Despite the importance of these species in maintaining marshes, no study has investigated their relationship in northern marshes. The vast majority of studies on interactions between S. alterniflora and G. demissa have been conducted in New England (Bertness 1984; Altieri et al. 2007); however, these marshes do not experience the harsh environmental conditions and increased storm frequency that occurs at latitudes further north (Wimmer et al. 2006; Bertness 2007). Marshes along the southern coast of the Gulf of St. Lawrence, Canada are known to be deteriorating. In healthy marshes, there are clear zones due to the distribution of flowering plants at various elevations; however, in the southern Gulf of St. Lawrence, the marsh edge is fringed with a mat of peat where S. alterniflora had once flourished, but has subsequently died off, and protruding from these dead mats are G. demissa (Garbary unpublished). The southern Gulf of St. Lawrence experiences greater environmental stress than New England marshes; therefore, we predicted G. demissa would exhibit an even greater dependence on S. alterniflora and that recruitment of G. demissa to the lowest marsh elevations would be inhibited by the lack of living S. alterniflora. Our study set out to investigate the general patterns of G. demissa distribution across zones of S. alterniflora in the deteriorating marshes along the southern coast of the Gulf of St. Lawrence, Canada. We examined the size structure of populations of G. demissa across zones of S. alterniflora (defined based on the density of S. alterniflora).

Materials and methods

Size structure of Geukensia demissa was examined at nine sites along the north shore of Nova Scotia, on the Gulf of St. Lawrence in the late summer and fall of 2007 and 2008. Two sites were located in Pomquet, Merigomish and Pugwash Harbours and one site in Cheticamp, Antigonish and Caribou Harbours (Fig. 1, Table 1). All of these harbors are estuaries formed from drowned river valleys (Davis and Browne 1997). Cheticamp, Pomquet, Merigomish, Antigonish and Caribou Harbour are all shallow water systems (mostly 1–5 m) with sand dune barrier beaches and with soft-bottom communities typically dominated by Zostera marina L. Pugwash Harbour is a deeper water channel with no sand dune barrier present. All the estuaries have extensive areas of fringing salt marshes and a tidal amplitude of approximately 1.4 m. The shores have very limited exposure to wave action, and the fetch for the sampling sites varied from 200 to 500 m.
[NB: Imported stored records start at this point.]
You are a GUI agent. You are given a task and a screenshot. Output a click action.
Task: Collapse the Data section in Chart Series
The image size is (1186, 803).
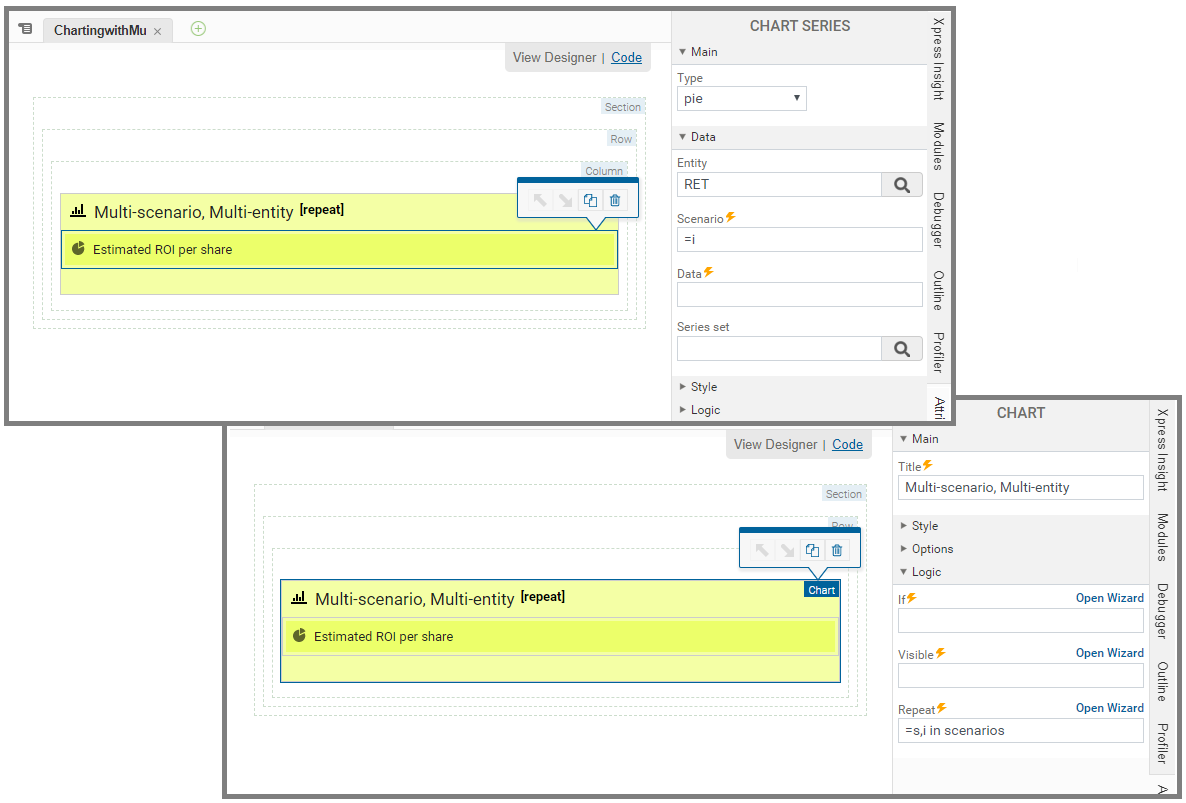click(702, 137)
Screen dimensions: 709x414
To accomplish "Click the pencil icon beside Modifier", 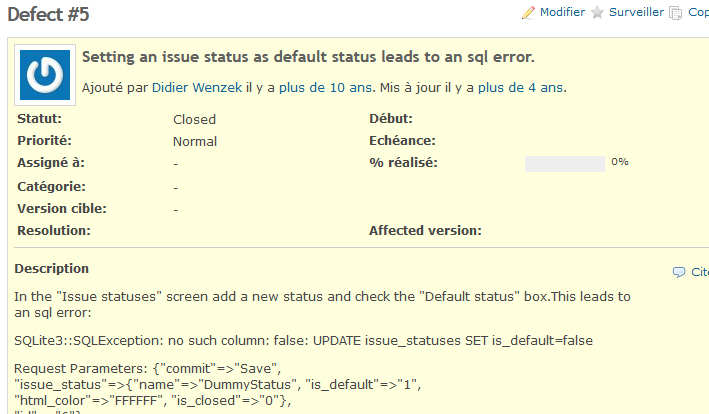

Although there is considerable variation in salinity within each estuary, sampling sites we used typically varied from 20 to 28‰ (Kim et al. 2004; Garbary et al. 2008).

Fig. 1
figure 1

Map indicating all sites sampled in Nova Scotia, Canada

Table 1 Estuary, study site with coordinates and the years each study site was sampled or visited

Within the region of the marsh dominated by S. alterniflora, we defined three zones based on its density and elevation (Fig. 2). The first zone consisted of mats of peat where S. alterniflora had once grown, but had died and was at the lowest marsh elevations. At some sites, the dead zone was contiguous with the living marsh vegetation; at other sites, the dead mats had become detached and drifted to slightly lower intertidal elevations. The width of this zone ranged from 0.6 to 4.0 m (average ca. 1.7 m), as measured from the widest area where mussels were sampled. At zone margins, the zones were sometimes indistinct and, therefore, G. demissa was defined as being in the dead zone if there was no living S. alterniflora within 5.0 cm around the mussel. The ‘living’ marsh vegetation begins with a region in which S. alterniflora appears healthy, but occurs in relatively low density and was higher in elevation than the dead zone. We refer to this as the intermediate zone. The zone was adjacent to the dead zone but slightly higher in elevation (ca. 10 cm). Within this zone, there was living S. alterniflora; however, it was sparse. The width of this zone across the sites was 1.0–2.8 m (average ca. 1.7 m). Geukensia demissa was defined as being a part of the intermediate zone if it had at least one living S. alterniflora shoot within 5.0 cm. The final zone was referred to as the dense S. alterniflora zone, and it was between the intermediate zone and a region of marsh dominated either by Spartina patens or by Juncus gerardii and was at the highest marsh elevation considered. Geukensia demissa in the dense zone was surrounded by S. alterniflora on all sides and was often attached to the underground root-rhizome system by byssal threads. The width of this zone across the sites was 1.2–6.4 m (average ca. 2.9 m).

Fig. 2
figure 2

Portion of salt marsh at Town Point, Antigonish Harbour with arrows indicating the three Spartina alterniflora zones

The lengths of 150 G. demissa were measured per site, 50 from each of the dead, intermediate and dense zones. Geukensia demissa population numbers were low in all sites, and the first 50 mussels encountered during an intensive search, beginning at one edge of the marsh, were measured. The mussels were measured from the anterior to the posterior ends. Although counting internal growth rings provides an accurate measure of age, we chose length as an approximation of age because this method is non-destructive. In addition, previous studies found that length of G. demissa is highly correlated with age (Lutz and Castagna 1980; Brousseau 1984; Bertness and Grosholz 1985). Analysis of external growth bands has also been used to age mussels; however, this procedure is not as accurate because annual rings are not always clearly distinguished from other concentric lines and scars on the shell surface (Brousseau 1984). These rings can be hard to distinguish once the mussel ages and shell erosion occurs. Furthermore, we considered this method too intrusive.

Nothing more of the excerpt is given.